Let $M$ be a smooth orientable $n$-dimensional manifold with exterior derivative $\operatorname{d}:\Omega^{k}(M)\to\Omega^{k+1}(M)$, metric $g\in\Gamma(T^{0,2}M)$ and volume form $\mu\in\Omega^{n}(M)$.

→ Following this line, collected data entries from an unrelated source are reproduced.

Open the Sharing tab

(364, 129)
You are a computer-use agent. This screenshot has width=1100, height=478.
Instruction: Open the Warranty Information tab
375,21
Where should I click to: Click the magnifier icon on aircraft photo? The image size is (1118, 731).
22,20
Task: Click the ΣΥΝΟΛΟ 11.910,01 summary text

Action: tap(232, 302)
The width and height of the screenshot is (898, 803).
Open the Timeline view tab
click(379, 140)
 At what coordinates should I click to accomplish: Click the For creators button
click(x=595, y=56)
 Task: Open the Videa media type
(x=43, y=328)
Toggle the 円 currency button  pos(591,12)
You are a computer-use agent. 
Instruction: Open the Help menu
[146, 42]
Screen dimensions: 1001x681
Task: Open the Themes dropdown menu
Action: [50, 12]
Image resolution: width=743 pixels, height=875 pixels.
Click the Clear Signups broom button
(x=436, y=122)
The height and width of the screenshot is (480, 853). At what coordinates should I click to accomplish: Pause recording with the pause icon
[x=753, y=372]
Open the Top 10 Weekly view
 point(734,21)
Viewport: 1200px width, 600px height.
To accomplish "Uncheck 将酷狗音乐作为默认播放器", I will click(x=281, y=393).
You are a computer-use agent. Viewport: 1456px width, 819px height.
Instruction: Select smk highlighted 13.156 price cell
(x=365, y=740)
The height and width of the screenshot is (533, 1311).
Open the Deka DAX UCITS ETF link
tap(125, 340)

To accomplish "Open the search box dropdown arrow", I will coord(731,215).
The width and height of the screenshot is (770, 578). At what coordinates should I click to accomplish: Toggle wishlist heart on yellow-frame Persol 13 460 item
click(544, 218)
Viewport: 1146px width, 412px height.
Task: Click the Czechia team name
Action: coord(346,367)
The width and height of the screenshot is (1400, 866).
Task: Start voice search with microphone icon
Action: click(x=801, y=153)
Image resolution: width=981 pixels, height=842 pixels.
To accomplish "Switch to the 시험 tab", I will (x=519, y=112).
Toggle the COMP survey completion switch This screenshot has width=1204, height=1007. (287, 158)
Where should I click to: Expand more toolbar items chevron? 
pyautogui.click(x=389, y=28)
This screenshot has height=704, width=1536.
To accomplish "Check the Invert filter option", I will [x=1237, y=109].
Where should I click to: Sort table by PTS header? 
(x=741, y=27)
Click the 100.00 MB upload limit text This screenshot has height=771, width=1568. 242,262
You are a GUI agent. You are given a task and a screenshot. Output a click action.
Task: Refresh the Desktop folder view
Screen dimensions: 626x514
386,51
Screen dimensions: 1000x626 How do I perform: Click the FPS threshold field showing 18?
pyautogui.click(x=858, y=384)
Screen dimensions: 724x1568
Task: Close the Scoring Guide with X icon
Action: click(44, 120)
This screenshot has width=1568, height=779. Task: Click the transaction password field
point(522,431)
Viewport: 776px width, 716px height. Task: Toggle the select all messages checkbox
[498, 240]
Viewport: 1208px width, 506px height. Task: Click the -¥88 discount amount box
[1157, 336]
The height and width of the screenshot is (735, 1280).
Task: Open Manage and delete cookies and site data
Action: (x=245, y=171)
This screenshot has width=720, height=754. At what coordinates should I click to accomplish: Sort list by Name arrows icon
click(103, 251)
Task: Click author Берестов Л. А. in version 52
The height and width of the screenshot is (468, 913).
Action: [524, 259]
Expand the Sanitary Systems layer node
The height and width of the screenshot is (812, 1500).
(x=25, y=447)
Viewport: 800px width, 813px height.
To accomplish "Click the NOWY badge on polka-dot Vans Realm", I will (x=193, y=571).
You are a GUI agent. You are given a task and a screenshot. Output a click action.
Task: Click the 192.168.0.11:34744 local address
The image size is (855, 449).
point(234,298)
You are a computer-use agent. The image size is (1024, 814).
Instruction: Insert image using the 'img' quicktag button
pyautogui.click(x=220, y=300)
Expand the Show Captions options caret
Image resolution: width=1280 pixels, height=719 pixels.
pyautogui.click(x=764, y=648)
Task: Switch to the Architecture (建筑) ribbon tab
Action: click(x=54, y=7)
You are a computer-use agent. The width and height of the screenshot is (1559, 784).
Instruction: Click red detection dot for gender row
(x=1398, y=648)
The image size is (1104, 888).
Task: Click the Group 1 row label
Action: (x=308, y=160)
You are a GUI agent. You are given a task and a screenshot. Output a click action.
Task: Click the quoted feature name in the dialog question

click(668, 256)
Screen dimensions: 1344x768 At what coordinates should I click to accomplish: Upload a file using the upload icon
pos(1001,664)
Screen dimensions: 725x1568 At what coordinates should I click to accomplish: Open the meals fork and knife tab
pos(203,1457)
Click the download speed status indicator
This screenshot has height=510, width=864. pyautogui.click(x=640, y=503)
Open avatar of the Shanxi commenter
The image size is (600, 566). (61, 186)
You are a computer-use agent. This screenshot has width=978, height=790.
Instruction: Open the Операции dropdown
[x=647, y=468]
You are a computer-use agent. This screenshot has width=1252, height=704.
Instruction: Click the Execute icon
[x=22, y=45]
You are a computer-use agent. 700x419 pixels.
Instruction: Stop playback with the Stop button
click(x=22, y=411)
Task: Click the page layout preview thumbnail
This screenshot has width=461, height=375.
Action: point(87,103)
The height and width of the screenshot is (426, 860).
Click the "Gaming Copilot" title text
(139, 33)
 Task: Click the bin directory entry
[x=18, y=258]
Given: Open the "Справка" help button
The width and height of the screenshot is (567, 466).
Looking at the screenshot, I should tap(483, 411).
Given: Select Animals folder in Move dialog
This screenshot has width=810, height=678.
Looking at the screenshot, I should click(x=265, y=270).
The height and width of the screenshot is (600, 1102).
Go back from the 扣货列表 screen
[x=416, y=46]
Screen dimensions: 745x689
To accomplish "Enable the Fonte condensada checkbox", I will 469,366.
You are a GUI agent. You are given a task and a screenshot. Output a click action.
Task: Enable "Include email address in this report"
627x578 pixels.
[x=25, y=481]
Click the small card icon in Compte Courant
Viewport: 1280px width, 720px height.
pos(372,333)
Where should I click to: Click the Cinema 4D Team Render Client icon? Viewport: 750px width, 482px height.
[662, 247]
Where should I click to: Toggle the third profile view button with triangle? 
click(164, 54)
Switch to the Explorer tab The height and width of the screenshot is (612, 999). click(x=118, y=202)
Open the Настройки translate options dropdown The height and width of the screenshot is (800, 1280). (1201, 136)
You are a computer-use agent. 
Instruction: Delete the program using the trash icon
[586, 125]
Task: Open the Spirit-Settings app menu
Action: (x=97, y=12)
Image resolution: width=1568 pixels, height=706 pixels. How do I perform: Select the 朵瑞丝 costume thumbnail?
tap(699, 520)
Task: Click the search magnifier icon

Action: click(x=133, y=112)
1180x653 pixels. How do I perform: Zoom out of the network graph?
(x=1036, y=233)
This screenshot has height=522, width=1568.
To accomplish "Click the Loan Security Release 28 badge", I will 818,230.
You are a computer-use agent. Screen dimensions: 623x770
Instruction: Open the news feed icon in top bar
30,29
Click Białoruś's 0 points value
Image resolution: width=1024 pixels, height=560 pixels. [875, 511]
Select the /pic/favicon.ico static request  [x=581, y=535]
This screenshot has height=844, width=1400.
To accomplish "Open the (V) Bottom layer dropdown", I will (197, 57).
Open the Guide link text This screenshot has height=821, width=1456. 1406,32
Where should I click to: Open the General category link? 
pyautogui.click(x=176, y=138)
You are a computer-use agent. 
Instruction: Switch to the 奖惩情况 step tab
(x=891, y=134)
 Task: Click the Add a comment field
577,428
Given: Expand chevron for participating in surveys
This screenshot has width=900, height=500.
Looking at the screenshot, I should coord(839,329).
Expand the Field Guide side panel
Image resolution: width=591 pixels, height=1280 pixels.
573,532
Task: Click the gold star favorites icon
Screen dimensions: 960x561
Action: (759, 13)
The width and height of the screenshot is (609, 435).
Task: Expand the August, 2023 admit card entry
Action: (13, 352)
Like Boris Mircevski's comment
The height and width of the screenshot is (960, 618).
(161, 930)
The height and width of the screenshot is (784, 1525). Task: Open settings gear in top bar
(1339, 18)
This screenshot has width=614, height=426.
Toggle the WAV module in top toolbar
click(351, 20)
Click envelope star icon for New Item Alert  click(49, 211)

One extends the metric $g$ to a metric $g_{(k)}$ on each $\Omega^{k}(M)$ requiring that for every $\alpha,\beta\in\Omega^{k}(M)$ we have $$g_{(k)}(\alpha,\beta) := \frac{1}{k!} g^{a_1b_1}\cdots g^{a_kb_k}\alpha_{a_1\dots a_k}\beta_{b_1\dots b_k}$$ and define the sign of the metric by $$\operatorname{sgn}(g) := g_{(n)}(\mu,\mu) = \pm 1$$ Then define the Hodge dual to be the operator $\Omega^{k}(M)\to\Omega^{n-k}(M)$ such that for every $\alpha,\beta\in\Omega^{k}(M)$ we have $$\alpha\wedge\star\beta = g_{(k)}(\alpha,\beta)\mu$$ which leads to $$\star\star = (-1)^{k(n-k)}\operatorname{sgn}(g)$$ and this implies $$\star^{-1} = (-1)^{k(n-k)}\operatorname{sgn}(g)\star$$

Now if we take the definition $$\delta\omega = (-1)^{k}\star^{-1}\operatorname{d}\star\omega$$ And we calculate the action of $\star^{-1}$ over $\operatorname{d}\star\omega$: If $\omega$ is of grade $k$, $\star\omega$ is of grade $n-k$ and $\operatorname{d}\star\omega$ is of grade $n-k+1$. Hence we have \begin{align} \star^{-1}\operatorname{d}\star\omega &= (-1)^{(n-k+1)(n-(n-k+1))}\star\operatorname{d}\star\omega\\ &= (-1)^{nk+n+k+1}\star\operatorname{d}\star\omega \end{align} Now, multiplying by $(-1)^{k}$ we get $$\delta\omega = (-1)^{kn+n+1}\operatorname{sgn}(g)\star\operatorname{d}\star\omega$$ Which is formula $(1)$. However, I've also encountered the formula \begin{align} \delta &= (-1)^{kn}\operatorname{sgn}(g)\star\operatorname{d}\star\tag{2} \end{align} Where does $(2)$ come from?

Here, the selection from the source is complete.